De novo design of pimarane diterpenoid compounds as potential alternatives to sarecycline for acne vulgaris treatment

Abstract

Acne vulgaris is a prevalent skin disorder that affects both adolescents and adults and has a major psychological impact. Antibiotic resistance is one issue that current therapies, including antibiotics, must address. A viable approach is to target Cutibacterium acnes, a crucial bacterium in the development of acne. An antibiotic of the tetracycline class called sarecycline shows efficacy despite resistance and adverse effect issues. The purpose of this study is to develop, assess, and compare the efficacy of Sandracopimar (Pimarane diterpenoids) compounds and Sarecycline in the treatment of acne by targeting the 30S ribosomal subunit of Cutibacterium acnes. Sarecycline’s binding affinity and PheSA score were assessed at the 30S ribosomal subunit binding site of Cutibacterium acnes. There were distinct interactions between Sarecycline and the ribosomal subunit, including hydrophobic and hydrogen bonding. Sarecycline demonstrated a strong binding affinity (-8.2 kcal/mol) and a PheSA score of 0.53184 within the Cutibacterium acnes 30S ribosomal subunit binding site. Sandaracopimar-15-ene-6.beta.,8.beta.-diol exhibited a binding affinity of -7.3 kcal/mol and PheSA score of 0.37252. Compound 1, a novel compound derived from Sandaracopimar-15-ene-6.beta.,8.beta.-diol, showed a slightly higher binding affinity (-8.3 kcal/mol) than Sarecycline. The molecular dynamics simulation results reveal that Compound 1 exhibited stability during a specific phase, indicating favorable binding potential with the Cutibacterium acnes 30S ribosomal subunit drug target.

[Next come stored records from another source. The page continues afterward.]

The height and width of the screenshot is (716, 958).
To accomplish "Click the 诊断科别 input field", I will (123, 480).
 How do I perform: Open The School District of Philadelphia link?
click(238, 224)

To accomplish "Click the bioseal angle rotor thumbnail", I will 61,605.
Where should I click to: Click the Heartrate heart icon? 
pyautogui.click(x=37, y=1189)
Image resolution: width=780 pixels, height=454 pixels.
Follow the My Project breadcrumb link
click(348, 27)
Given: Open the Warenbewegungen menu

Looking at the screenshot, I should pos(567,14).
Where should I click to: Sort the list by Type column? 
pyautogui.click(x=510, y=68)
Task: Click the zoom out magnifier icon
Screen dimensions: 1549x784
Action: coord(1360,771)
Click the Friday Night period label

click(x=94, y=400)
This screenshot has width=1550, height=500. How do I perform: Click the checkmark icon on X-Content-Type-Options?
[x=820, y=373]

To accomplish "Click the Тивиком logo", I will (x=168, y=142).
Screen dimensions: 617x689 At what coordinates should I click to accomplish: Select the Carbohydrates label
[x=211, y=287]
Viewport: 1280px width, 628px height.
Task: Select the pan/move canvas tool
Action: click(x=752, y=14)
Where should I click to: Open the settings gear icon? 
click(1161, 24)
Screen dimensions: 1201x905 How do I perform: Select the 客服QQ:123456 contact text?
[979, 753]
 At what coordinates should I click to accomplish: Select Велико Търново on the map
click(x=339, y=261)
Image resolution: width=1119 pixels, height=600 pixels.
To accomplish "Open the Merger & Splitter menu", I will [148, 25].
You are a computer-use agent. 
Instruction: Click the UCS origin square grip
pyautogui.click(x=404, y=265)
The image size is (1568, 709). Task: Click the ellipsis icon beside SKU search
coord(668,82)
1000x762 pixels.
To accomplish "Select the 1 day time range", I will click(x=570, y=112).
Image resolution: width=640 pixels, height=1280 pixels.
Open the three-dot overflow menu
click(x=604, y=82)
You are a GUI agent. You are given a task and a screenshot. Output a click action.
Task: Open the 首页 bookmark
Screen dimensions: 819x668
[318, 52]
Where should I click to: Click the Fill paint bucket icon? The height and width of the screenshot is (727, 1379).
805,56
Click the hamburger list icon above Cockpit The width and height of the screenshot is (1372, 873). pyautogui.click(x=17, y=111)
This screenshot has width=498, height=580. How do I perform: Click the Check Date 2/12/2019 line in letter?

The compound demonstrated structural flexibility, advantageous for molecular interactions. The study indicates that Sandracopimar-derived compounds, including Compound 1, show comparable parameters to Sarecycline, suggesting similar activity in targeting the Cutibacterium acnes 30S ribosomal subunit. These compounds may serve as a potential source of novel anti-acne compounds.